Nick Sabalausky wrote:
"Don" <nos...@nospam.com> wrote in message news:hrclc9$gj...@digitalmars.com...
Nick Sabalausky wrote:
"Walter Bright" <newshou...@digitalmars.com> wrote in message news:hrcbrr$2t7...@digitalmars.com...
Moritz Warning wrote:

Maybe you can talk to the Tango devs to clear up this matter?
I suggest that the Tango devs convert the Tango modules that can get full agreement by their respective devs be converted to the Boost license. The Boost license is free of the legal problems that BSD has, and is compatible with the Phobos license.
It looks like the Tango devs are pretty much settled on BSD-only with some hack to get around the binary attribution thing: http://www.dsource.org/projects/tango/ticket/1701 (*Shrug*, well, at least it's not as insanely verbose and impenetrable as Apache 2.0...)
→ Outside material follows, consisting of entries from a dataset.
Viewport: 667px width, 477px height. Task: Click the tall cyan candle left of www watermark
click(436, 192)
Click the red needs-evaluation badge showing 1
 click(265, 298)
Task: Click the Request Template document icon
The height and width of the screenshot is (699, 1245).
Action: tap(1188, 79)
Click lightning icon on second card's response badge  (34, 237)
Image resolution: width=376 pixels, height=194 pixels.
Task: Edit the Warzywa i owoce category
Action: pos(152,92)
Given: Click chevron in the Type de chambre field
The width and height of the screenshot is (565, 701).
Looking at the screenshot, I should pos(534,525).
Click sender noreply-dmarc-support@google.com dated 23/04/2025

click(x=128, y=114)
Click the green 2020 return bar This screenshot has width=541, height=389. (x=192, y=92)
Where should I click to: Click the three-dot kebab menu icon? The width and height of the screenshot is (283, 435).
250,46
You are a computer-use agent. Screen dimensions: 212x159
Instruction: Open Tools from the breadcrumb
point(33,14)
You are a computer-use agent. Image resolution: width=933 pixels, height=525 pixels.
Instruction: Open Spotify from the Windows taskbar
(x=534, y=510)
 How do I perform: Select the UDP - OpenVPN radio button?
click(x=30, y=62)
I *hate* licenses...(That's why I use the zlib one, none of the public domain problems, all of the freedoms that I've been told Boost offers, and none of Boost's idiotic over-verbosity.)
Yeah, we all feel the same way.
But I don't think the boost license is verbose. It's 4% of the length of the GPL:

zlib:     957 characters
boost:    1361 (1/3 of which comes from US legal requirements).
Apache2:                 9219
Academic free license3: 10332
GPL 3:                  32069

Saying a license isn't verbose because it's much shorter than the GPL is like saying a particular restaurant is good just because it's better than eating out of a dumpster.

Well, there's not many places to eat in this town, outside of the dumpsters. Boost and zlib were the only ones I found.

Seriously, were they *trying* to prevent people from understanding it?  If
so, I don't think they could have done a better job. (At least not without hiring the FSF's "Let's do everything we can to enure our profession is needed as much as possible" lawyers.)

Have you read the rationale statement for the Boost license? (on the boost website).

The really appalling one is the OSI license. There's a huge document which purports to explain the license, but it doesn't explain it at all. It's just a polemic against the GPL. The FSF is much clearer than the OSI.